▶ **WHAT YOU ARE ASKED TO DO**
If a line below contains "agent", add it to your tally, then answer with the tally alone.
─── INPUT DATA
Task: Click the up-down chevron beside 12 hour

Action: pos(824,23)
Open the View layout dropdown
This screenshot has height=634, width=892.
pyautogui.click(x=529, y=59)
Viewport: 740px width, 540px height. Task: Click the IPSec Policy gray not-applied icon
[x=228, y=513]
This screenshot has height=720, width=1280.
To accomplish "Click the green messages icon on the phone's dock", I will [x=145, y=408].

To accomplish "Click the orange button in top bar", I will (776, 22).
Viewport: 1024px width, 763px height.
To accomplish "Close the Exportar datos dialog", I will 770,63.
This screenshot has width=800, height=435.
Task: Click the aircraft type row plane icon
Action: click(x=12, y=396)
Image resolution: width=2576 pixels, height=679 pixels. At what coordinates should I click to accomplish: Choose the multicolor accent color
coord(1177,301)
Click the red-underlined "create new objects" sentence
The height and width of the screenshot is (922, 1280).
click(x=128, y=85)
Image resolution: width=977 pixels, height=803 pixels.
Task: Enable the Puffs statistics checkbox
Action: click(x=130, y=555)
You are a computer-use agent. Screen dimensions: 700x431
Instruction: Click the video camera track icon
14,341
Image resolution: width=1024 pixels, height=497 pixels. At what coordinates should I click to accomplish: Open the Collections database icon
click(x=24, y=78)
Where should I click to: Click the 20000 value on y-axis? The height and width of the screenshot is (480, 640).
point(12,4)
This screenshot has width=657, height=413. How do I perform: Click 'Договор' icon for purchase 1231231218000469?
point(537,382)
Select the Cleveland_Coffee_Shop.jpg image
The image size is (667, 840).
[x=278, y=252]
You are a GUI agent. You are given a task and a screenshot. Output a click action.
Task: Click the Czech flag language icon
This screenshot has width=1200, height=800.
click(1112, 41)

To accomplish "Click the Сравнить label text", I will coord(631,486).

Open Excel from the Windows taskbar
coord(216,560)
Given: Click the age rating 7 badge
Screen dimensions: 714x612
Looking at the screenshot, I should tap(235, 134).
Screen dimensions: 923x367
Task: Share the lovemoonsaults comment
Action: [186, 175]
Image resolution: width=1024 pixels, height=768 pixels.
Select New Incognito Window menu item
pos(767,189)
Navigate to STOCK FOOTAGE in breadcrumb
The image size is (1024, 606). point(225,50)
──────
▶ **YOUR RESPONSE**
2